I'm new to C# and object-oriented programming in general. I have an application which parses a very large text file.
I have two dictionaries:
Dictionary<string, string> parsingDict //key: original value, value: replacement
Dictionary<int, string> Frequency // key: count, value: counted string
I am finding the frequency of each key. I am able to get the desired output which is:
System1 has been replaced with MachineA 5 time(s)
System2 has been replaced with MachineB 7 time(s)
System3 has been replaced with MachineC 10 time(s)
System4 has been replaced with MachineD 19 time(s)
Following is my code:
String[] arrayofLine = File.ReadAllLines(File);
foreach (var replacement in parsingDict.Keys)
{
for (int i = 0; i < arrayofLine.Length; i++)
{
if (arrayofLine[i].Contains(replacement))
{
countr++;
Frequency.Add(countr, Convert.ToString(replacement));
}
}
}
Frequency = Frequency.GroupBy(s => s.Value)
.Select(g => g.First())
.ToDictionary(kvp => kvp.Key, kvp => kvp.Value); //Get only the distinct records.
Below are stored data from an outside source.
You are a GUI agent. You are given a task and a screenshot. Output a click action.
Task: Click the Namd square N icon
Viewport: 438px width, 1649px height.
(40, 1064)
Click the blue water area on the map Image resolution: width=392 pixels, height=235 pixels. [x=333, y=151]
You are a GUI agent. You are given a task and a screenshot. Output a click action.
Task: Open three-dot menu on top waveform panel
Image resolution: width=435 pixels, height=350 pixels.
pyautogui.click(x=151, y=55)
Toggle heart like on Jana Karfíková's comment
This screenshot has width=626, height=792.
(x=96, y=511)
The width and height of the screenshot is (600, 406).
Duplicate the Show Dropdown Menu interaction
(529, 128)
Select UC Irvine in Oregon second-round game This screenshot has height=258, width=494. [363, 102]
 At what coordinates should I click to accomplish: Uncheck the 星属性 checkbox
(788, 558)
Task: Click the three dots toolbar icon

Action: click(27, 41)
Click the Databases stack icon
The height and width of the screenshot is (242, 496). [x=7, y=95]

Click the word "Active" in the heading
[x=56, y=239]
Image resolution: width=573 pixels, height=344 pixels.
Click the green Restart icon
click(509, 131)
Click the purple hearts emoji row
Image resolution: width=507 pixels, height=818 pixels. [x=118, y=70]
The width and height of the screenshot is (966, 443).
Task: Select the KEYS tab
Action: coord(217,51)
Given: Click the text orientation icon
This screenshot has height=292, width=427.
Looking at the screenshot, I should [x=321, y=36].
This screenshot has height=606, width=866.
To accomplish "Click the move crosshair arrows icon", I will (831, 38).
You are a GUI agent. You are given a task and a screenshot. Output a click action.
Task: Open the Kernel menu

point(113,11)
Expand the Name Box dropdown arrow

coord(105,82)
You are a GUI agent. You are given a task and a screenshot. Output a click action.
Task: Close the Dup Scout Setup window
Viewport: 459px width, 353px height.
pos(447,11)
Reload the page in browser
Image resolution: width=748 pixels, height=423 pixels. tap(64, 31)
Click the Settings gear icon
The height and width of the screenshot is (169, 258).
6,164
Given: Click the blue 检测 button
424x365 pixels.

foreach (var freq in Frequency)
{
sbFreq.AppendLine(string.Format("The text {0} was replaced {2} time(s) with {1} \n",
freq.Value, parsingDict[freq.Value],
arrayofLine.Where(x => x.Contains(freq.Value)).Count()));
}
Using String[] arrayofLine = File.ReadAllLines(File);
increases memory utilization.
How can arrayofLine.Where(x => x.Contains(freq.Value)).Count()) be achieve using File.ReadLine as it is memory friendly.